Now we have a second problem: many children with Autism won’t have the capacity to manage their assets at age 18, and should not have the parents’ assets distributed to them directly upon achieving the age of majority.

If the parents die when their child is over the age of 18, the same basic rules apply. A minor child is by definition incapacitated. On the other hand, one day later on the child’s eighteenth birthday, the same child, now an adult, is deemed to have capacity unless and until a court determines otherwise. If the court finds the new adult lacks the capacity to manage his financial resources, someone will have to be named the incapacitated adult’s Conservator of the Estate.

Similar to the court Guardianship process, establishing a Conservatorship of the Estate is an expensive process. Once named, the Conservator of the Estate must file initial and yearly accountings of the assets, and attend yearly hearings, usually with expensive attorney work and representation, for the remainder of the life of the incapacitated adult!

Good news again: Conservatorship of the Estate and Guardianship of the Estate and their potential lifetime of court and attorney costs can be avoided if the parents set up a living trust, a Guardianship Agreement, (if the child is still a minor,) and a special needs trust during their lifetimes.

We’ve already established why parents need a living trust and a Nomination of Guardian Agreement. Parents also need a special needs trust if the parents determine their child won’t or potentially won’t have the capacity to manage his or her own assets once the child is an adult.

A special needs trust works like this: in the parents’ living trust, they name the special needs trust as the beneficiary of their assets rather than the child. (If the parents have less than $100,000 in assets, they can just have a Will instead that names the special needs trust as beneficiary of their assets.)

Thereafter, the assets are all titled in the name of the special needs trust, rather than the child’s name. A Trustee controls the assets, and distributes them for the sole benefit of the child. Because the assets aren’t in the name of, or under the control of the child, the Social Security Administration doesn’t count the assets as owned by the child, meaning the child will still qualify for SSI and Medi-Cal in California, (or Medicare in other states,) thus saving the family substantial amounts of money in housing, food and medical costs.

One of the major reasons parents should set up a special needs trust during their lifetimes, (called a third party special needs trust,) is that the trust won’t have to have pay-back provisions. Pay-back provisions mean that Medi-Cal must be paid back from all remaining assets in the trust after the child dies for all amounts paid by Medi-Cal during the lifetime of the child.
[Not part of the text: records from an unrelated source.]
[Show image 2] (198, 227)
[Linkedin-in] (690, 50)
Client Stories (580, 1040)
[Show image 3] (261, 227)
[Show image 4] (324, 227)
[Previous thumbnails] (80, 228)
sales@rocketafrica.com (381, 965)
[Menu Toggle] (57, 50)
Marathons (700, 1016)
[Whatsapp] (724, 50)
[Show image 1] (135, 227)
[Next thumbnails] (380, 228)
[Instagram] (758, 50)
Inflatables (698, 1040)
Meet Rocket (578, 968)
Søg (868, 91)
Under payback provisions, most of the remaining assets are consumed by the pay-back to Medi-Cal, rather than inherited by other family members, especially siblings.
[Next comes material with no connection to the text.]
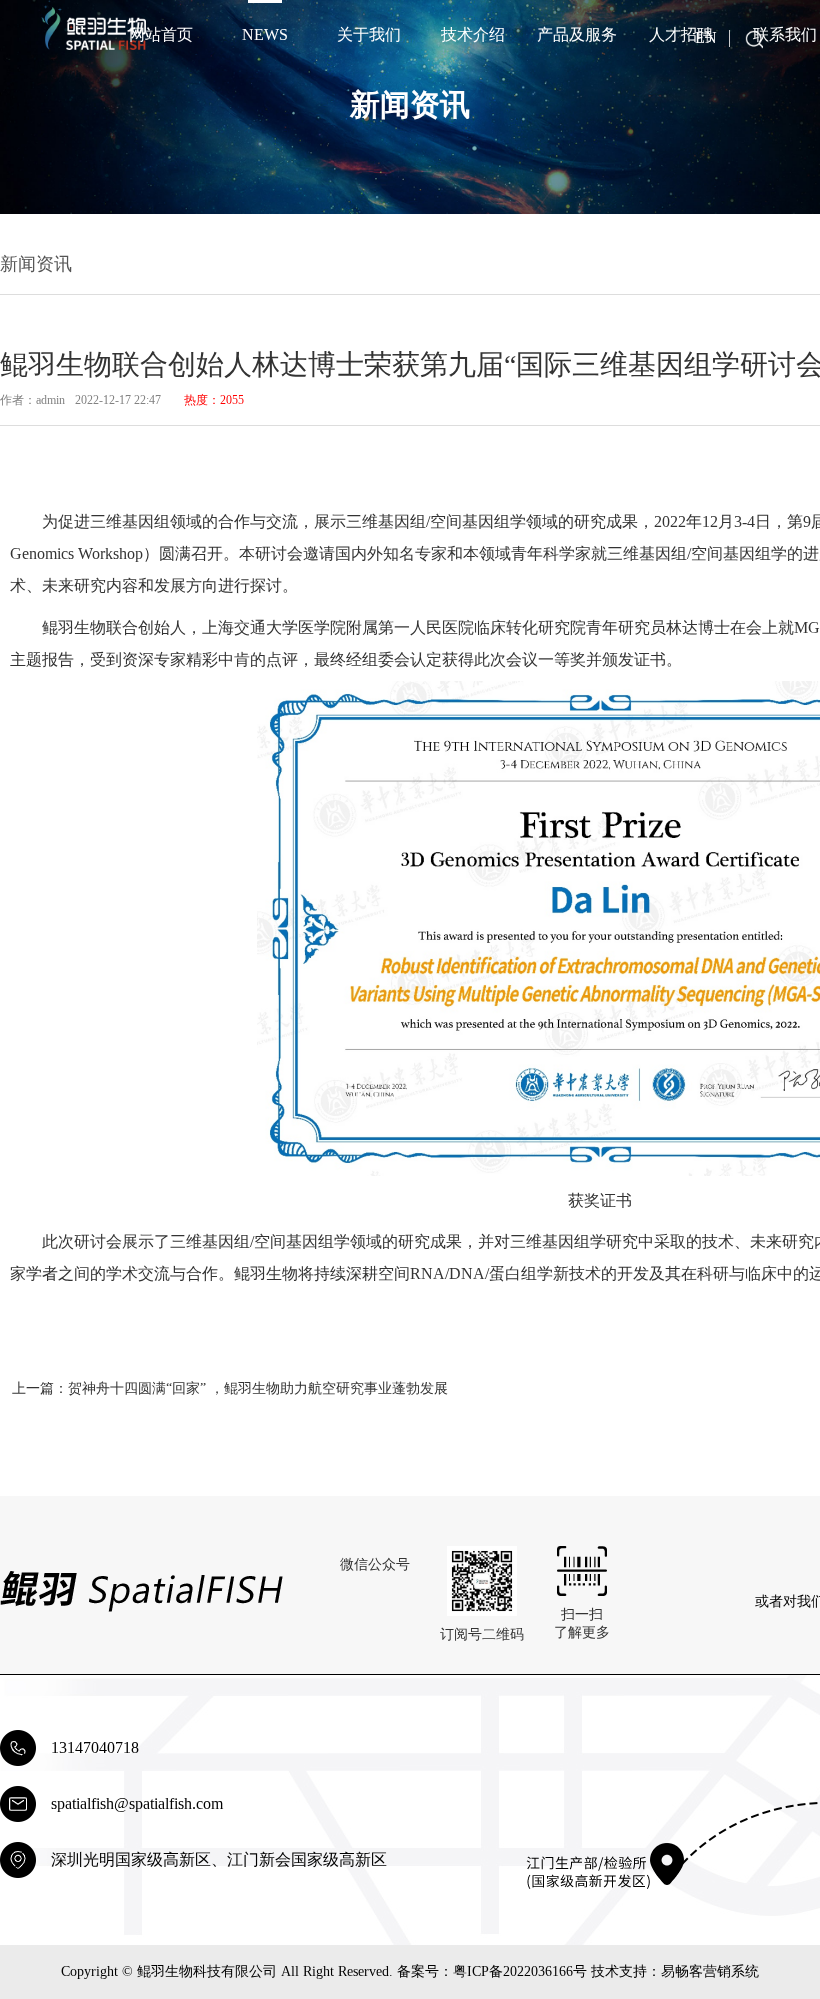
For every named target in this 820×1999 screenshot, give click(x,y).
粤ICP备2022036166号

What happens if the parents own more than $100,000 in countable assets but don’t set up a living trust or third party special needs trust during their lifetimes? The estate will go to probate court, where the court has to establish for the child either a Guardianship or Conservatorship of the Estate, or a first party Special Needs Trust for the child that includes pay-back provisions. A court-supervised first party Special Needs Trust operates somewhat like a Conservatorship of the Estate, with court and attorney costs at initial set up, yearly accountings to the court, court orders required for many expenditures, and expensive attorney work and representation all along the way.

In summary, for parents who have a child with Autism, a living trust, a Nomination of Guardian Agreement, (if the child is a minor,) and a Special Needs Trust can save a family substantial costs in avoiding federal estate taxes, probate fees, attorney costs and fees, as well as Guardianship of the Person and Estate of all the parents’ minor children, Conservatorship of the Estate of the parents’ adult child with Autism, or a court supervised Special Needs Trust, all in all potentially saving a family substantial assets that can be used for the benefit of the child with Autism instead.